Estimated hours spent reviewing: 1.5

Review Comments:

Good job! The structure of the repo is clean and organized. The research topic is interesting! the scripts and the report are very well-structured. Please find my comments in the following. #Points being done well:

The model could be very useful for predicting the size of the forest fires and could potentially guide the rescue forces in the realistic context as needed.

The data visualizations from the EDA part is formatted beautifully. The scripts, EDA, and coding are well designed and fully described.

The source code was well separated into meaningful functions / modules.

Points could be improved:

I think you make the README file pretty clear so I can reproduce the entire data analysis. I wolud suggest to add a flow chart / workflow diagram in README so the readers can have a better understanding of the overall data flow with adequate graphical representation.

You guys have a very detailed data EDA, but for those interested in the raw data, I would hope in the final report, Data Section can be added to give a summary about the dataset (e.g. the number of columns, the type or description of the columns and total observations) that is used for the analysis of this project.

I think you guys still need to add tests for the script files. it is one of the metrics standard.

In src folder, there are too many file in just the root, it would be better to seperate and arrange those file into more appropriate ones.

As what we have been taught in 531 (data visuaiazation), there could add a narrative so that it will be easy for others to follow along with what you have done here .I am sorry, this one is picky(I really can't find another one but it demands at least 5-point constructive feedback)

Again, great work!
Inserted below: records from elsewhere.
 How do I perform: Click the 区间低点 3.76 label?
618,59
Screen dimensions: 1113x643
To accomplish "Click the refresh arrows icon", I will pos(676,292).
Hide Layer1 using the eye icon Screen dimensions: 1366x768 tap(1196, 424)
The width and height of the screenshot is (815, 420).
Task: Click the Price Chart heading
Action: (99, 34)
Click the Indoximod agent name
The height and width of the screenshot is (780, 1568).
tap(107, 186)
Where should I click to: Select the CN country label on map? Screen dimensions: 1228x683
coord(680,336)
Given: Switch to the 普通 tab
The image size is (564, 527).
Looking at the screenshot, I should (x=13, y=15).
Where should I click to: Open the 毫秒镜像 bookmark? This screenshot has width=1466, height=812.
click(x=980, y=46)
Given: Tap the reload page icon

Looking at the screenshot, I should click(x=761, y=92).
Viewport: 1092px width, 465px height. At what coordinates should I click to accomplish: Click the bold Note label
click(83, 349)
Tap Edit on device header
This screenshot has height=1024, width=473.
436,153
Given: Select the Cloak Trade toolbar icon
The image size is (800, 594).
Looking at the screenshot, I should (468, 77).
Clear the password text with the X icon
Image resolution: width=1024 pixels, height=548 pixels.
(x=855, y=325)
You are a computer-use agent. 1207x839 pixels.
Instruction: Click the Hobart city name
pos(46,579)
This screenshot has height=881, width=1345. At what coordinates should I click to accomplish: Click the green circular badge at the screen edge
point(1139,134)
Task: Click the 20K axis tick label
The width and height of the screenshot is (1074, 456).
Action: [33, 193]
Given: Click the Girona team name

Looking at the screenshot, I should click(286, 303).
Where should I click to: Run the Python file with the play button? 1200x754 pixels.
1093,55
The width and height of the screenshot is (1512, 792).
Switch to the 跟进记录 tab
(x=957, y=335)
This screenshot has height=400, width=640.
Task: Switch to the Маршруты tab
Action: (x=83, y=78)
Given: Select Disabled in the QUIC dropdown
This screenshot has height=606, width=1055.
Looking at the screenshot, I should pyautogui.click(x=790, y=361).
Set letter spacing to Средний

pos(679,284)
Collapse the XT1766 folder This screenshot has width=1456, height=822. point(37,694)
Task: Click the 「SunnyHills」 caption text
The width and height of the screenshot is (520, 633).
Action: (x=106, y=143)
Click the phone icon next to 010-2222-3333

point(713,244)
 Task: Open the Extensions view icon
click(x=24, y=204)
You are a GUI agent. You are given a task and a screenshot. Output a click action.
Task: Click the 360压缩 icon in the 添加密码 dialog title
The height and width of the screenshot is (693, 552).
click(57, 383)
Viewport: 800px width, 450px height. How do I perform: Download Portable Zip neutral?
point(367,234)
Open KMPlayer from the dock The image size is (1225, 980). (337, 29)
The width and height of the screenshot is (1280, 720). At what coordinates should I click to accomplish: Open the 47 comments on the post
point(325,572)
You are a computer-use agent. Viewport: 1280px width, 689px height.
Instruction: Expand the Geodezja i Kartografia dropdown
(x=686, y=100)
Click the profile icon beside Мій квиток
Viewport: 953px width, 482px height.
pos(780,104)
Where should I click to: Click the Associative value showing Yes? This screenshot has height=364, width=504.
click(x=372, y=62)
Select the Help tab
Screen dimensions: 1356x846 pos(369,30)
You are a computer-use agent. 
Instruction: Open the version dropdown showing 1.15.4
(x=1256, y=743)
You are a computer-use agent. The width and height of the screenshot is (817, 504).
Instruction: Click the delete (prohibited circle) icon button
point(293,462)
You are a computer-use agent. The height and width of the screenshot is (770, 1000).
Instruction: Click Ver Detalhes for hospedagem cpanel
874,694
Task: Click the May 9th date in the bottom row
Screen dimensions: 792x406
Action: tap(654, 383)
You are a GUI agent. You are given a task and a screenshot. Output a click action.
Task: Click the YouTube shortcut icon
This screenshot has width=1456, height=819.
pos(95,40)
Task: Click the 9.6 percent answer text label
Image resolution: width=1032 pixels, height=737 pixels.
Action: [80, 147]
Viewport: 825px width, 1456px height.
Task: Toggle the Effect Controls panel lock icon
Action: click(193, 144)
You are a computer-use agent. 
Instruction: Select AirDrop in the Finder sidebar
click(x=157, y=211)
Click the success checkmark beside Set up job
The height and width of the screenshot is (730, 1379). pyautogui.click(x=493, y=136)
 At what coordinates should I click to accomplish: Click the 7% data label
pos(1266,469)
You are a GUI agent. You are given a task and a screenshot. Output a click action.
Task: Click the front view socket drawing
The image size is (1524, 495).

It's really hard for me to pick out other points that need to be improved and I got some great ideas for our project after reading yours! Thank you! Linhan

Attribution

This was derived from the JOSE review checklist and the ROpenSci review checklist.

Hi @lipcai,

Thank you for your review! To your comments

You can find the flowchart from /src/flow-chart
We go through the data in details under data cleaning section. To avoid redundant information, we did not describe our dataset with much details. You can find detailed information about our dataset from our EDA report.
Tests are added for scripts and you can now find it from /src/scripts
We have reorganized our /src folder
We made minor changes to our visualizations.

Thanks again for your comment. Please let us know if you have more questions or concerns.